SUPPLIED TEXT
◇ ◇ ◇ ◇ ◇ ◇ ◇
A report by the Families and Work Institute has clued into the fact that men are still pressured by society’s rigid gender roles to be the primary breadwinner even while being primary caregiver.
Even though many women work and contribute to the family income, the report says that “men have retained the ‘traditional Male Mystique’–the pressure to be the primary financial providers for their families.” At the same time, they don’t want to be the distant dads of the 1950s.
“Men today view the ‘ideal’ man as someone who is not only successful as a financial provider, but is also involved as a father, husband-partner and son. Yet flat earnings, long hours, increasing job demands, blurred boundaries between work and home life and declining job security all contribute to the pressures men face to succeed at work and at home and thus to work-family conflict,” said the report.
You know, all of this is fixable via feminism, wherein feminists attack the rigid gender roles that provide the framework for the many disadvantages of being a man. It seems counterintuitive if you think that gender roles are fine, and somehow it’s just that those damn women aren’t picking up the slack or are intentionally manipulating things so that men do everything and they reap the rewards — e.g., the MRA line of reasoning. Never mind that feminism has been fighting for the ability to do the same jobs and make the same money as men and, despite great strides toward equality, still make far less, are given far fewer raises (despite asking as often), and need more work experience before they’re even hired on to a position than men do, on balance.
◇ ◇ ◇ ◇ ◇ ◇ ◇
RECORDS SUPPLIED

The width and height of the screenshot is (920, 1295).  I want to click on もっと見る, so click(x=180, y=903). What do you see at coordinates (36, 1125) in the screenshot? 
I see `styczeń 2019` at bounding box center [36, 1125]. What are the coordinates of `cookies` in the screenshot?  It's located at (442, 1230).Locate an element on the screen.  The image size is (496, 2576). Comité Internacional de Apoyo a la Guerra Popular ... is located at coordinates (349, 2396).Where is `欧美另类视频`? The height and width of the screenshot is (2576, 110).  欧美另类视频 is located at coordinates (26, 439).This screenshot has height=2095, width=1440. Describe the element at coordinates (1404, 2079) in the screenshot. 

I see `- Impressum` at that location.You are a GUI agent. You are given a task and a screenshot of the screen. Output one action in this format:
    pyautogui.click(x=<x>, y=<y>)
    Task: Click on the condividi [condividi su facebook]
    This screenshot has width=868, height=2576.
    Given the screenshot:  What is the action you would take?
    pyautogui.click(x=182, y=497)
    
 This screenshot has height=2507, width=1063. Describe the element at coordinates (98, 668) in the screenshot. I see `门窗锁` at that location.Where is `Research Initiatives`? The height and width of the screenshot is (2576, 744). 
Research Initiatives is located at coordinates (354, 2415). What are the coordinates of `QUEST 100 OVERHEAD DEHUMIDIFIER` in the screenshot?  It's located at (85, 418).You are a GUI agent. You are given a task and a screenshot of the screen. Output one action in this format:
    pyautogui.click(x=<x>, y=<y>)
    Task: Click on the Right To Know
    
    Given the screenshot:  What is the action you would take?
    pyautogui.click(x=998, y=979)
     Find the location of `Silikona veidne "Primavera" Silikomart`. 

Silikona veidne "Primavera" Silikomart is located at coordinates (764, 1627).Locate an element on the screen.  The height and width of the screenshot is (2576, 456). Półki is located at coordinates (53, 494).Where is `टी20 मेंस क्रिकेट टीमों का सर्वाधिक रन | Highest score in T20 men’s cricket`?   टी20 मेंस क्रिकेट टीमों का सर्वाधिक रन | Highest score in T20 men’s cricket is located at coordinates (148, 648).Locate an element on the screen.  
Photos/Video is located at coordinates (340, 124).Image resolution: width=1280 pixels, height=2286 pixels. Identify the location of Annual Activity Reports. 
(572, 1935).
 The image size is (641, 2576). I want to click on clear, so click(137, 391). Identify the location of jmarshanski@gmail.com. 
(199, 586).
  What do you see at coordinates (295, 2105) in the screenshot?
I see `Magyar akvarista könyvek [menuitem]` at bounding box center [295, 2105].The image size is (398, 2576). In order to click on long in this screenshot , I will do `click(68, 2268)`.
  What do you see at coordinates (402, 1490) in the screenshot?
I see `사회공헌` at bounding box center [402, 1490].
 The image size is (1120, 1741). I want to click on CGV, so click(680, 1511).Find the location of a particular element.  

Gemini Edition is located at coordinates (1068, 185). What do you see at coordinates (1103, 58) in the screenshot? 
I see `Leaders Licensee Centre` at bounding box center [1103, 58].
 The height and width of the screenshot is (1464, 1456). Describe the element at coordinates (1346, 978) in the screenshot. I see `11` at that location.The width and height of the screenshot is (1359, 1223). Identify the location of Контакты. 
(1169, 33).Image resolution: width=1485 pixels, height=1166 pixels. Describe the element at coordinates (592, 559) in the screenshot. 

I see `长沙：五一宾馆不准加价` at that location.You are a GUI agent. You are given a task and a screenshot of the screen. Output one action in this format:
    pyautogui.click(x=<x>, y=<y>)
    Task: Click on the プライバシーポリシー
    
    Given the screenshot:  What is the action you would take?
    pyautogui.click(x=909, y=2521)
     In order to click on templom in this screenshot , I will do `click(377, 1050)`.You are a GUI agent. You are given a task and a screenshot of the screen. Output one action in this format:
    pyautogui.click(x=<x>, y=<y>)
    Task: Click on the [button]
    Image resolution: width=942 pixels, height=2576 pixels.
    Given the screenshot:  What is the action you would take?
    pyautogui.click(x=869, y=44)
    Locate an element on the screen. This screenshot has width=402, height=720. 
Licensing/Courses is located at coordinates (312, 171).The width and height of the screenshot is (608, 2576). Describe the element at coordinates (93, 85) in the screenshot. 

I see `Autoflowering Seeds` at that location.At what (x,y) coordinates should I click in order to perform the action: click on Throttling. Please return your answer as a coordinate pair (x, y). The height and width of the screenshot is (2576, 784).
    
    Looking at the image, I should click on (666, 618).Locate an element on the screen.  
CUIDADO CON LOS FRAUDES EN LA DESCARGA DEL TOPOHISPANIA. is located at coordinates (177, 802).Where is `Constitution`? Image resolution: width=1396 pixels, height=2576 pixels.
◇ ◇ ◇ ◇ ◇ ◇ ◇
WHAT THIS TASK INVOLVES
Copy out the part of the passage on men's work-family pressures that begins with the words containing "A report by" and ends with "said the report.". The rows have nothing to do with this work.

RESULT OF THIS TASK
A report by the Families and Work Institute has clued into the fact that men are still pressured by society’s rigid gender roles to be the primary breadwinner even while being primary caregiver.
Even though many women work and contribute to the family income, the report says that “men have retained the ‘traditional Male Mystique’–the pressure to be the primary financial providers for their families.” At the same time, they don’t want to be the distant dads of the 1950s.
“Men today view the ‘ideal’ man as someone who is not only successful as a financial provider, but is also involved as a father, husband-partner and son. Yet flat earnings, long hours, increasing job demands, blurred boundaries between work and home life and declining job security all contribute to the pressures men face to succeed at work and at home and thus to work-family conflict,” said the report.